[Data Boundary: Start]
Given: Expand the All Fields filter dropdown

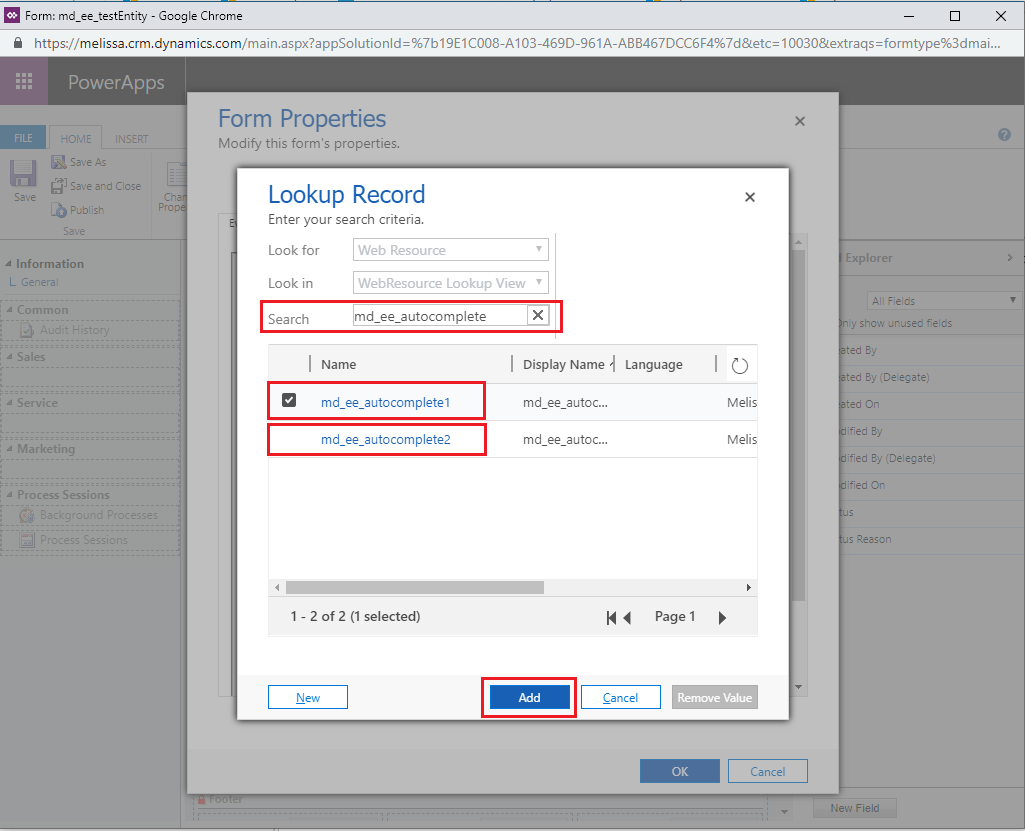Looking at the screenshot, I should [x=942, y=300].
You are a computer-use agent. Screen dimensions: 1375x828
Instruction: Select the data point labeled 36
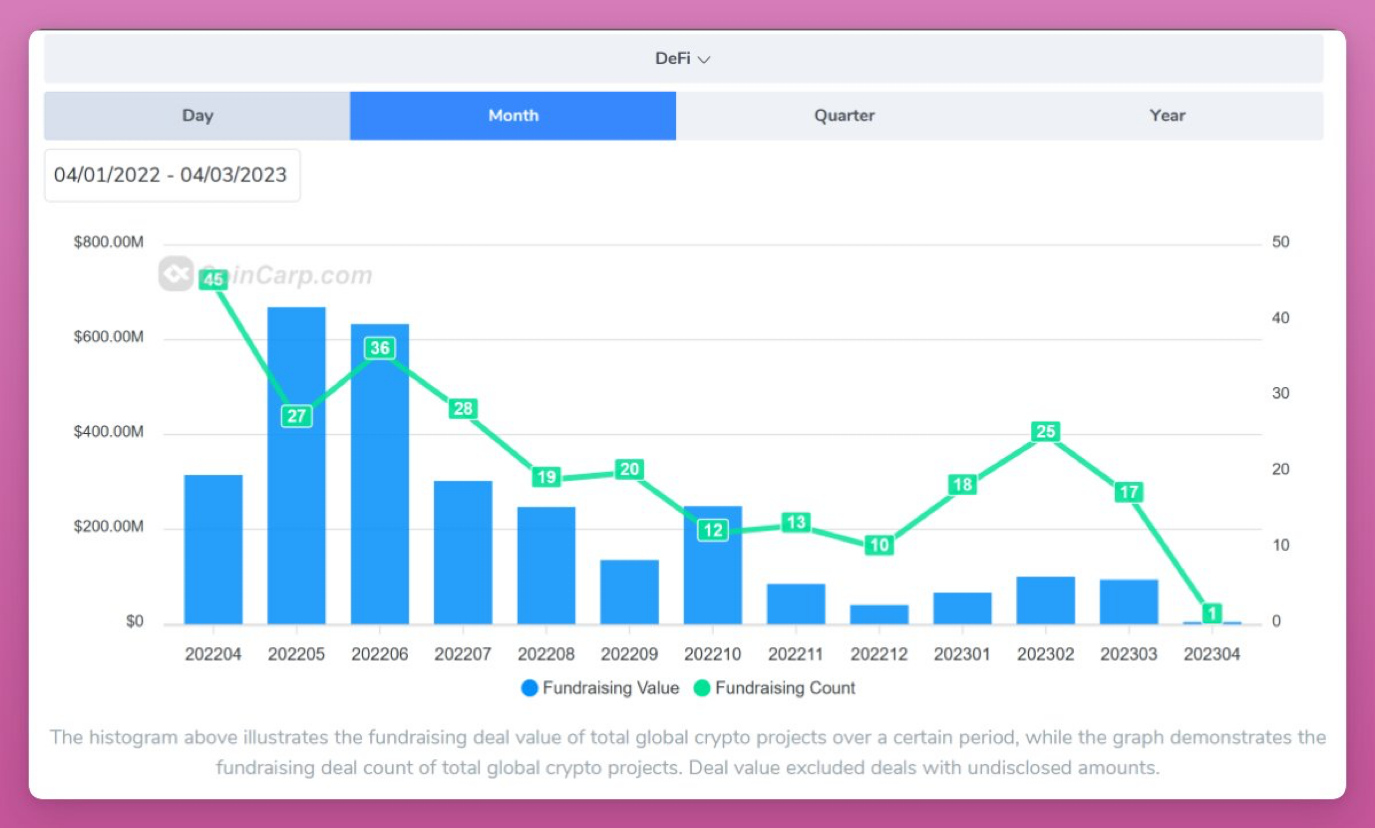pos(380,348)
[Data Boundary: End]
[Data Boundary: Start]
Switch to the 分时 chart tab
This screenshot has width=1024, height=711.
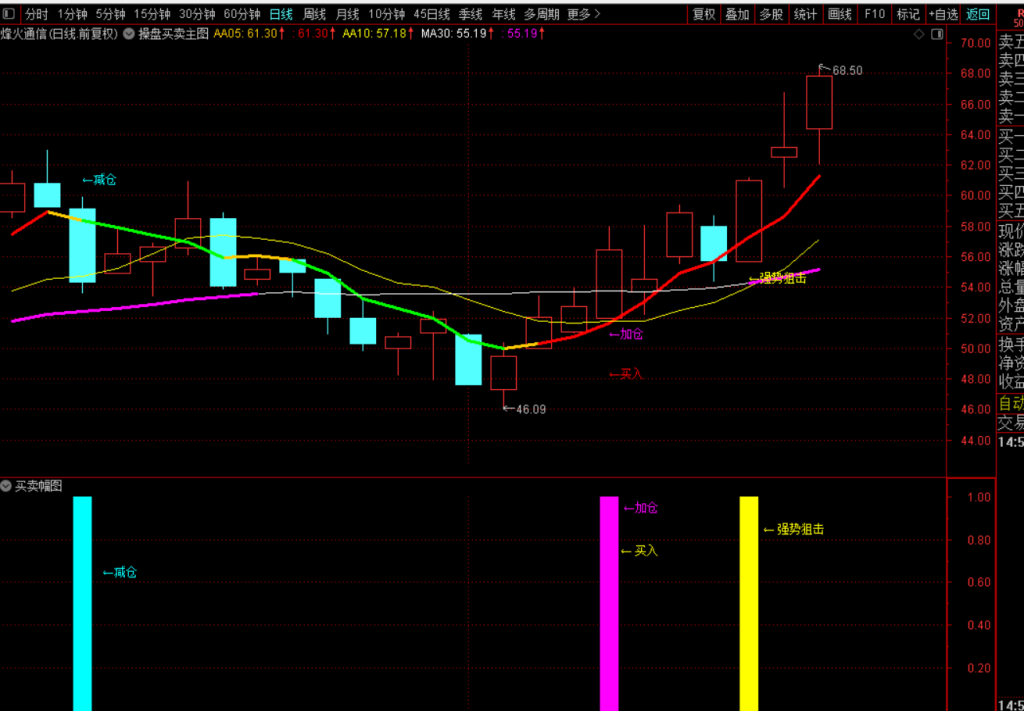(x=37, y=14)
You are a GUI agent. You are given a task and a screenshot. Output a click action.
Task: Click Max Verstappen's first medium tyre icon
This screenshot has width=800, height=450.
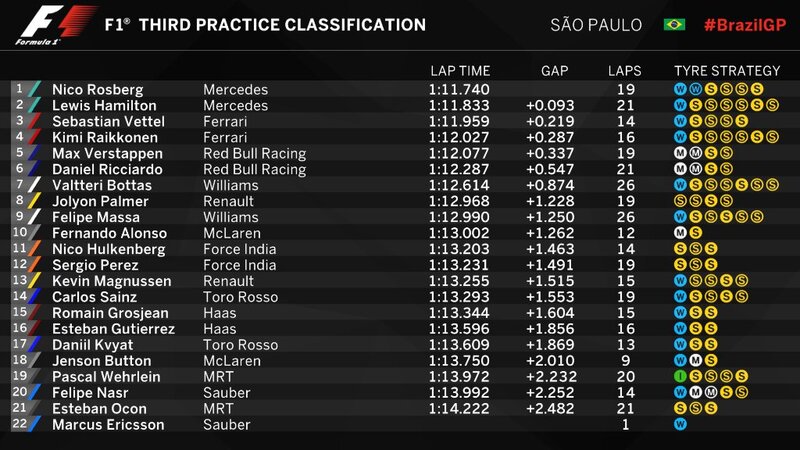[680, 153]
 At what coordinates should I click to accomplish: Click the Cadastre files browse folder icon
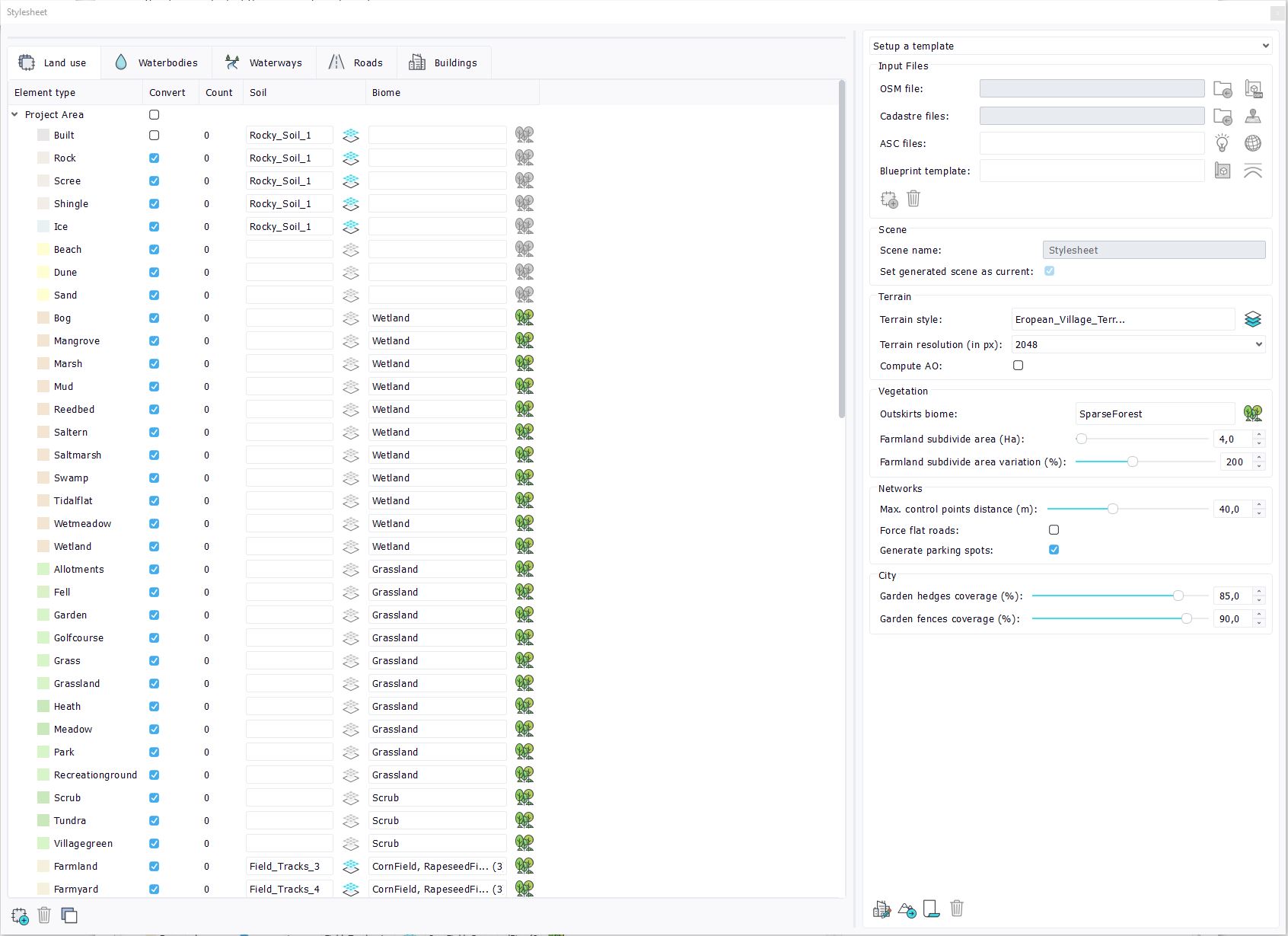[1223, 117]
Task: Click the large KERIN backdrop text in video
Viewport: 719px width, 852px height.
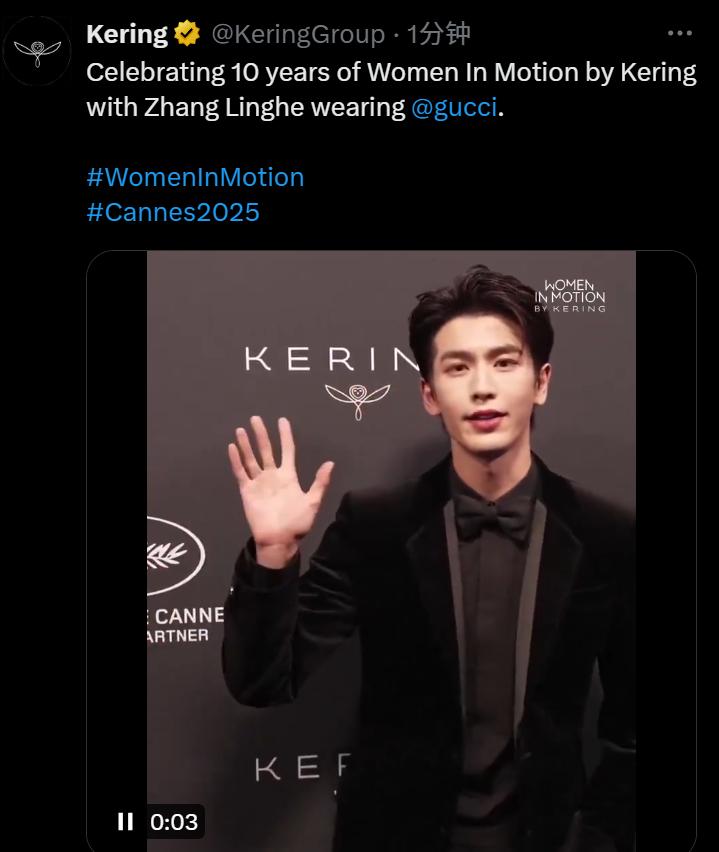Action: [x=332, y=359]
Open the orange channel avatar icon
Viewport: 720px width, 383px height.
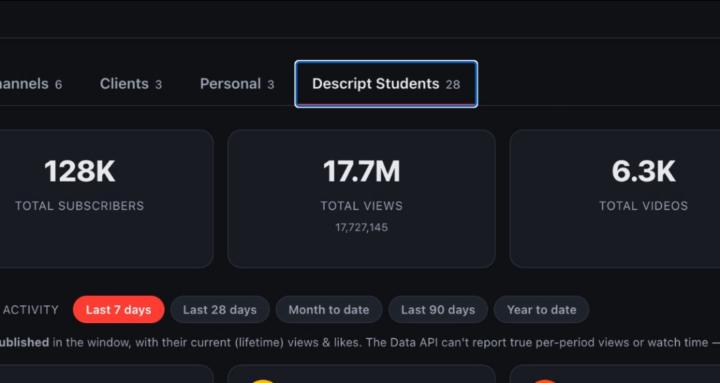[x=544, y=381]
[Data Boundary: End]
▸ **Exercise requirements**: Take every line above carrying "agent" and return it.

▸ **The answer**:
You are a computer-use agent. Screen dimensions: 1375x828
You are a GUI agent. You are given a task and a screenshot. Output a click action.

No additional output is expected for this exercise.